Daniel Land and Jeremy Sanders have been each other's closest friends for 25 of their 28 years. They were separated only by stints at different universities and briefly afterwards when Land went into investment banking at Merrill Lynch while Sanders attended INSEAD Business School, Paris, before working as a consultant for Bain & Co.

At 5am every weekday now, however, they meet near Baker Street for a bus which 15 minutes later drops them outside their first branch of Coco di Mama on Fleet Street.

Once they have opened up, they go their separate ways for the next 12 hours. Sanders nips downstairs to a desk barely wide enough for two laptops and is otherwise surrounded by kitchen equipment, while Land bakes croissants, fills shelves and marshals his team for the rush of caffeine-hungry customers at 7am.

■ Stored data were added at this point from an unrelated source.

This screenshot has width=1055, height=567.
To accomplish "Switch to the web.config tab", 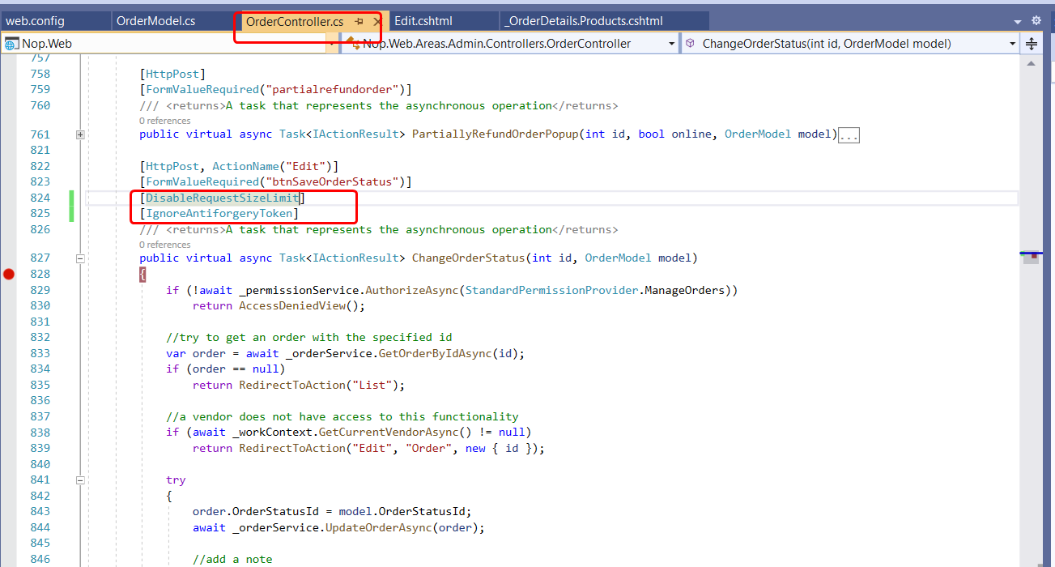I will 36,19.
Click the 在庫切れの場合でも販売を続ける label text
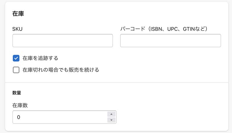This screenshot has width=232, height=133. pos(61,70)
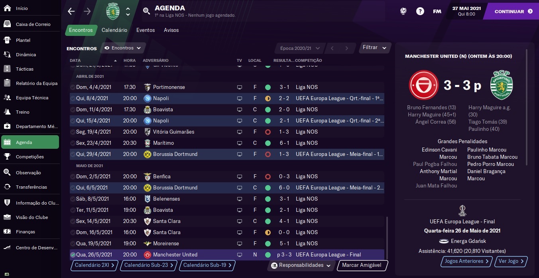
Task: Click the Sporting club badge in header
Action: pyautogui.click(x=113, y=11)
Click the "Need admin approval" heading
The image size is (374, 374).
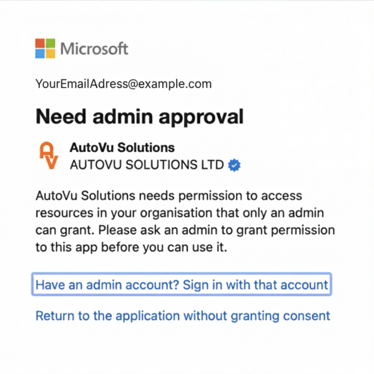(x=140, y=117)
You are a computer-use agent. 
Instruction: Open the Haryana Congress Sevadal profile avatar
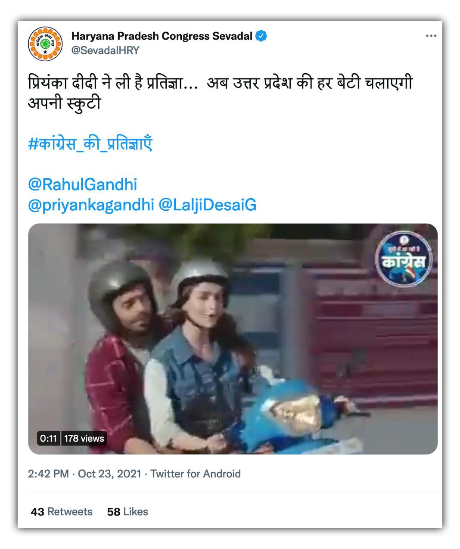tap(42, 43)
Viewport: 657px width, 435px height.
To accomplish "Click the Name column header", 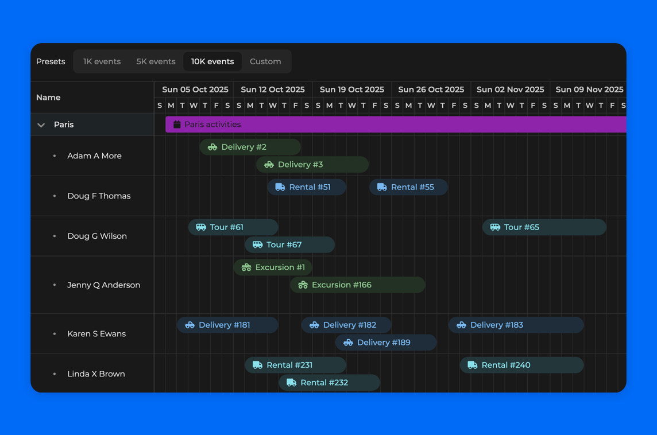I will coord(48,98).
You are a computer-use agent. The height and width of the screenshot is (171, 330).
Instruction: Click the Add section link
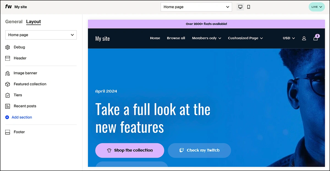21,117
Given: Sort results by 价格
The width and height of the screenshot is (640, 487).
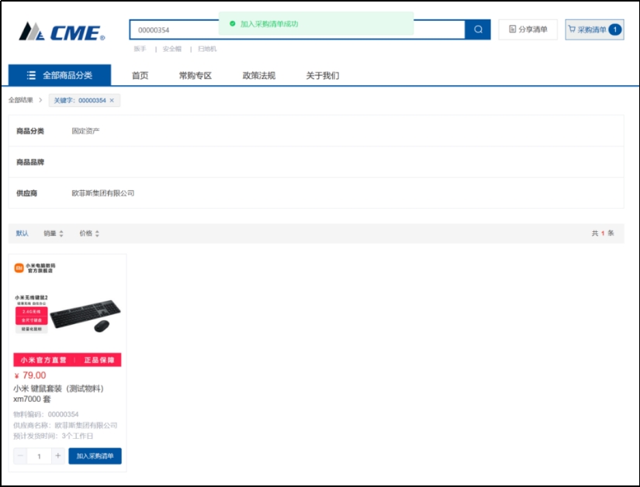Looking at the screenshot, I should pyautogui.click(x=89, y=233).
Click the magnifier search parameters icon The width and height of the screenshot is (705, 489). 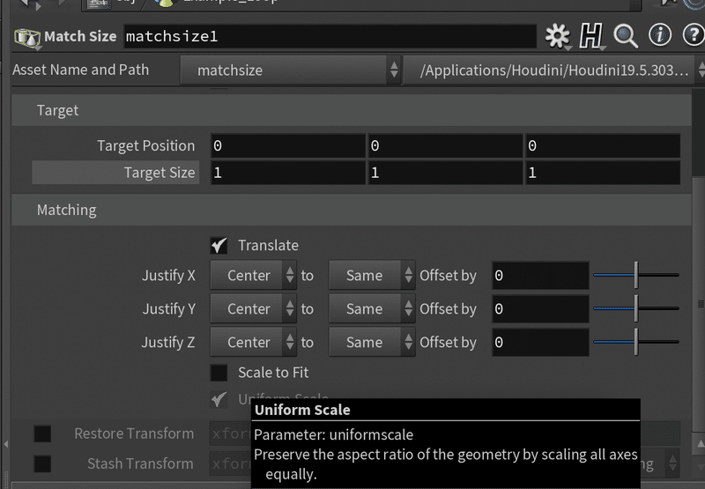point(626,36)
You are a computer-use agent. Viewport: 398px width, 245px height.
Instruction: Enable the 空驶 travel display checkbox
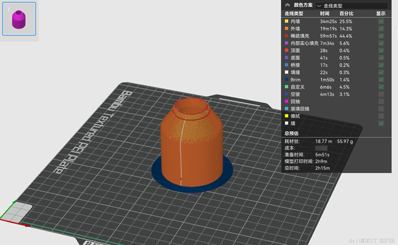pos(381,94)
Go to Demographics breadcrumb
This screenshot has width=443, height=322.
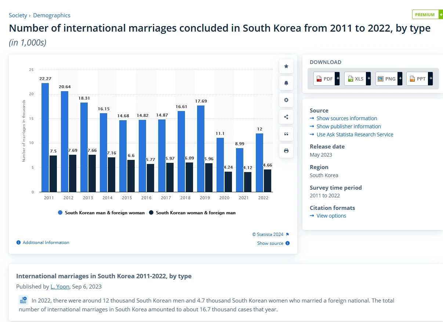point(52,15)
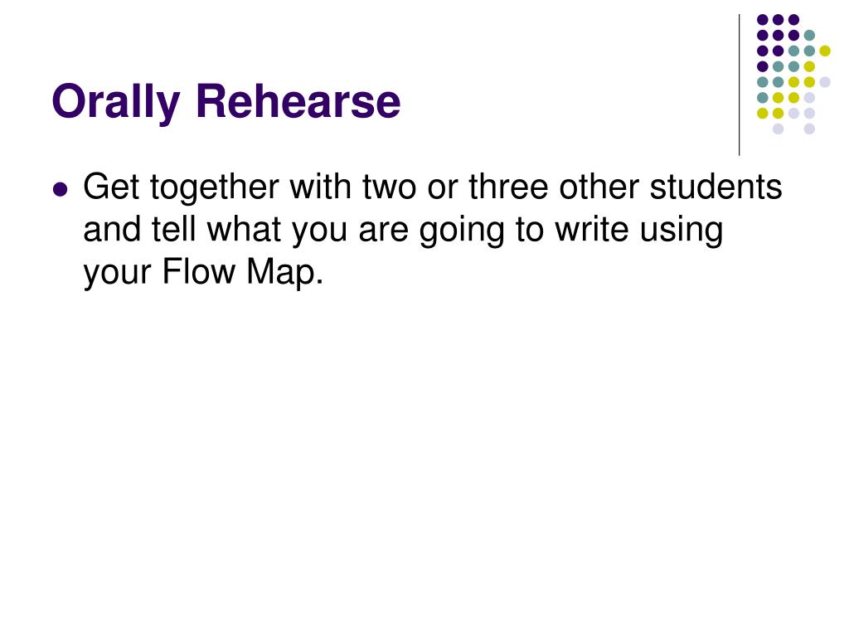The width and height of the screenshot is (849, 637).
Task: Click the yellow dot at far right edge
Action: point(825,51)
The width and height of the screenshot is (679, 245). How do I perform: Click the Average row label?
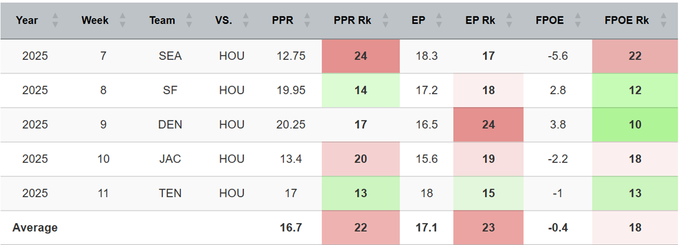coord(35,228)
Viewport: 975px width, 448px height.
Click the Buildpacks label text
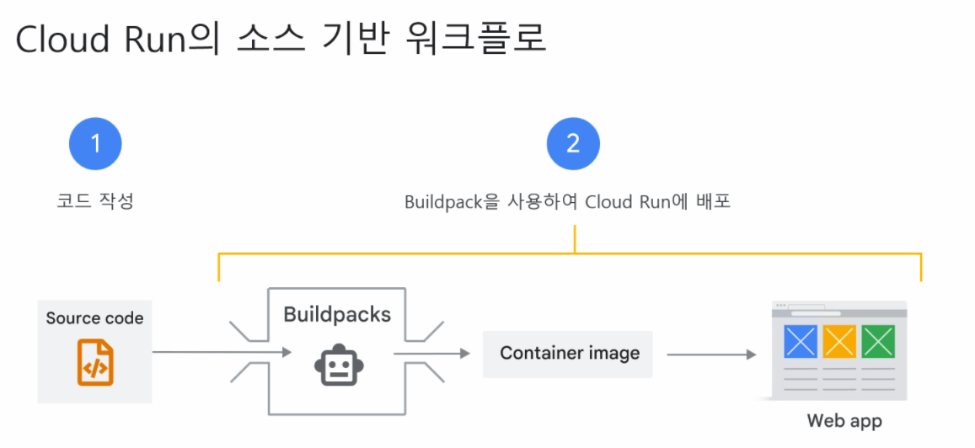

They invariably walk back across London together – the best way of seeing what their competitors are up to, Sanders explained – except on Fridays when, after analyzing the previous week's business and their team's performance, they take their 10 staff off to the nearby Cheshire Cheese pub for a drink or two.

While it was a combined love of food that induced them to leave their much better paid jobs, what they have created and the location they have chosen is the result of considerable rigour and a lot of time on Boris bikes touring the capital for the right site.

They focused on quick-service restaurants because that is where they had eaten as employees. They realised, as many others have done, the extraordinary appeal of Italian food but began to question the absence of anywhere serving good quality, freshly made and swiftly served pasta to order – a conclusion that led to several selfless research trips around Italy which ultimately brought them to the Al Bronzo pasta factory in Sicily.

Coco di Mama translates as 'Mummy's boy' although, as both founders joked, this should be preceded by the adjective Jewish in their case rather than Italian. It is a name that anyone can pronounce and easily recall. Around the name designer Afroditi Krassa has created a brand identity that is witty, strong and colourful and makes the most of a room that once was a newsagents.

Youth and naivety then combined to provide a simple solution to the delivery of the pasta. While they concoct the seven different sauces together, these are prepared for them off-site and delivered each day; the pasta is pre-cooked in the morning ready for the three cooks on the pasta range to refresh it in boiling water for 20 seconds as it is ordered; and then it is combined with the requisite sauce, Parmesan and olive oil.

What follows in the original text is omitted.